Donald M. Epstein
 
   

Donald M. Epstein on March 26-27, 2001

This section is compiled by Frank M. Painter, D.C.
Send all comments or additions to:
   Frankp@chiro.org
 
   

Hello. Researchers with the University of California, Irvine, Department of Sociology and the School of Medicine have developed the revolutionary Patient Assessment Questionnaire for Wellness. This questionnaire exams the complex relationship between the patient, lifestyle choices, life stress, various demographic factors, both biomedical and social science measures of wellness.

Through self-assessment, it measures physical well being, emotional well being, stress and life enjoyment, and an overall quality of life. The first of several papers has been published pertaining to wellness and its relationship to network spinal analysis, a system which I have developed. Additional papers will be presented in the research conference.

The use of this instrument is not limited to those having symptoms or ailments. It is applicable to a wide range of schools of thought on wellness. Its use for measurement of self-reported health and wellness is detailed in the articles that were submitted.

The physician is skilled in knowing about the progression of disease, but it is only the patient who truly knows about the internal experience of health and wellness. In fact, a person's report of her own health has been shown to be one of the strongest predictors of her mortality.

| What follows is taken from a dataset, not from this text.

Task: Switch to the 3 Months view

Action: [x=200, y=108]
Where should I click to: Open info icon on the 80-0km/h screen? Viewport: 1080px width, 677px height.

Effective wellness outcomes are essential. Practitioners who care for individuals are being charged with excessive or inappropriate utilization, in spite of individuals continuing to achieve increasing levels of wellness under a practitioner's care. The consumer and the practitioner, alike, must have the freedom to choose a wellness approach with specific wellness outcomes to our health without being engendered legally, financially, or politically.

Ineffective care must be distinguished from care that does promote overall health and wellness without the sole attention on the particular presenting symptom or complaint. I know patients who continue to report pain, in spite of the fact they stopped drinking, smoking, or abusing family members. Others, no longer accept the destructive aspects of their life as being normal.

Some people with advanced cancer are now feeling more alive, productive. Others, who may have serious disease, but the person doesn't want to think this serious, they are living a full life. The inner experience is what determines whether a person is ill or well. Treating diseases does not promote wellness. It does not release the illness which is about the person.

Wellness is the experience of wholeness, invincibility, flexibility, openness to life, and an ability to feel alive. Disease has little to do with the individual per se, or their life. It is about classifying conditions. Wellness is distinguished by a richer experience of life, hallmarked by choices which are more productive, efficient, and bring greater life fulfillment.

Outcome assessments for wellness must incorporate such markers for healing. By redefining desired outcomes, clinical approaches can be refined to better fulfill the patient's needs and create a new standard for health and wellness care. Thank you.